Wireless operators have long fought against any move that might make them appear a "dump pipe" in the eyes of the consumer. In fact that fear of becoming a commodity has been the underlying reason for so many of today's business models--the two-year contracts; the "exclusive" smartphone that is only offered by one operator; and even the special content deals like Verizon's NFL Mobile app.
But T-Mobile US' (NYSE:TMUS) "un-carrier" moves over the past year have pushed all the U.S. Tier 1 operators into a world of no contracts and no device subsidies. And the result is that carrier brand loyalty has taken a hit--at least that's what research firm Market Strategies found in its latest "Brand Love" report that queries consumers on their loyalties to their wireless carriers, their smartphones and their mobile operating systems.

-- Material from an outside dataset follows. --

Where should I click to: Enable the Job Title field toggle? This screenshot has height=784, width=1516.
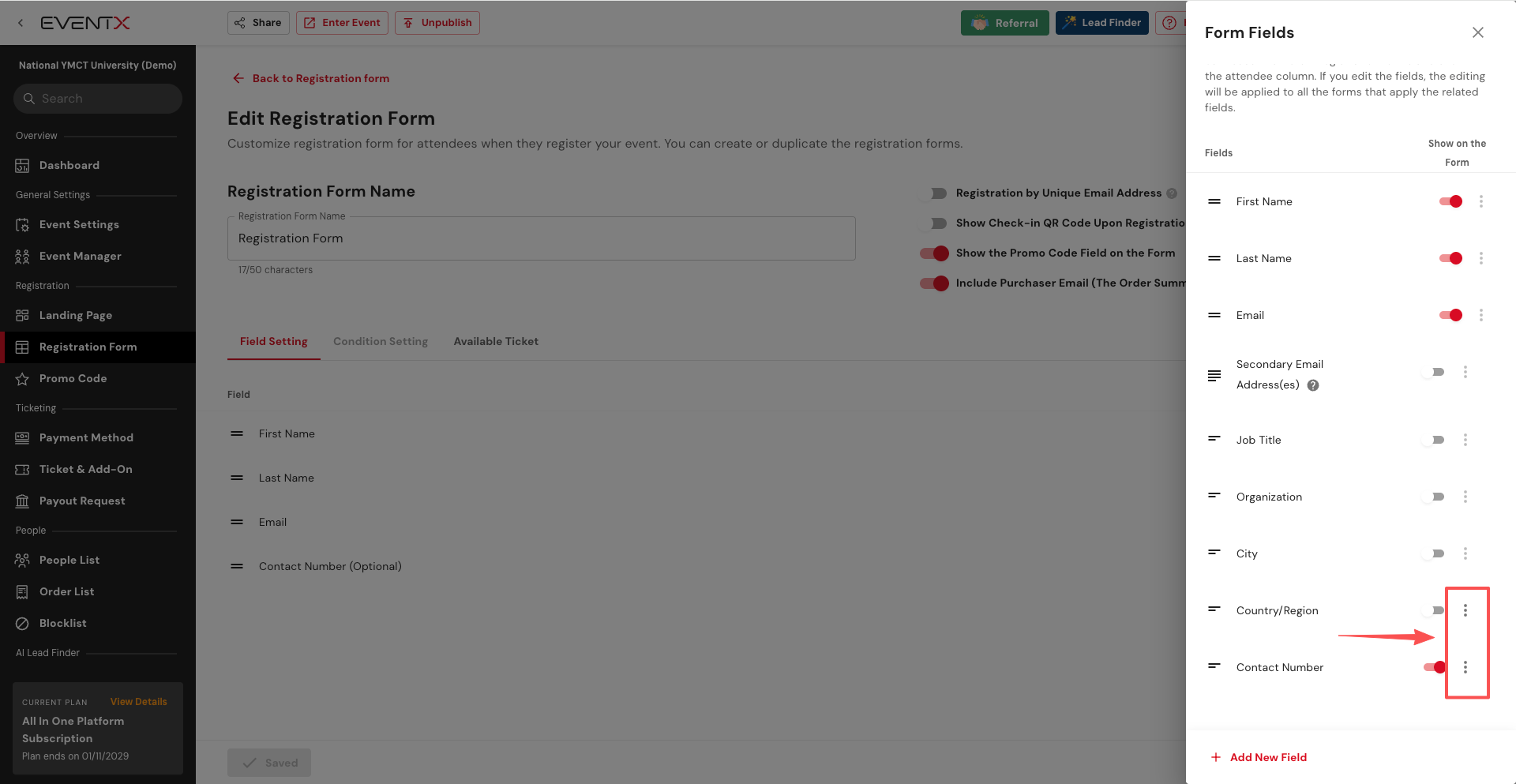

According to Greg Mishkin, vice president of research and consulting at Market Strategies, although companies like AT&T (NYSE: T), Sprint (NYSE: S) and Verizon Wireless (NYSE: VZ) have very high brand recognition, that doesn't translate to brand loyalty. In fact, consumers are now indicating that they don't have much incentive to stay with their existing wireless operators. Instead, the recent moves toward no contracts and no handset subsidies have made the distinctions among wireless operators unclear. "I believe that the consumer fundamentally changed through this recent recession," Mishkin said. "And now people are proud to be value seekers. They want to find the best value with quality."
And while those of us who follow the industry closely may know the different nuances in operator networks, consumers are only hearing that their operator has 4G. And they aren't seeing any big differences between one 4G network and another. Plus, Mishkin added that the growth in Wi-Fi offloading is also making consumers aware of the fact that they aren't even on a cellular network a large percentage of the time.
So what should wireless operators do about this growing consumer perception that all wireless operators are the same?
Mishkin says carriers should continue to invest in other next-gen services like home security, home automation and the connected car. Interestingly, Mishkin said that in the Brand Love report, consumers said they trust their wireless operator (with the exception of Sprint) and would consider purchasing some of these additional offerings from their wireless provider.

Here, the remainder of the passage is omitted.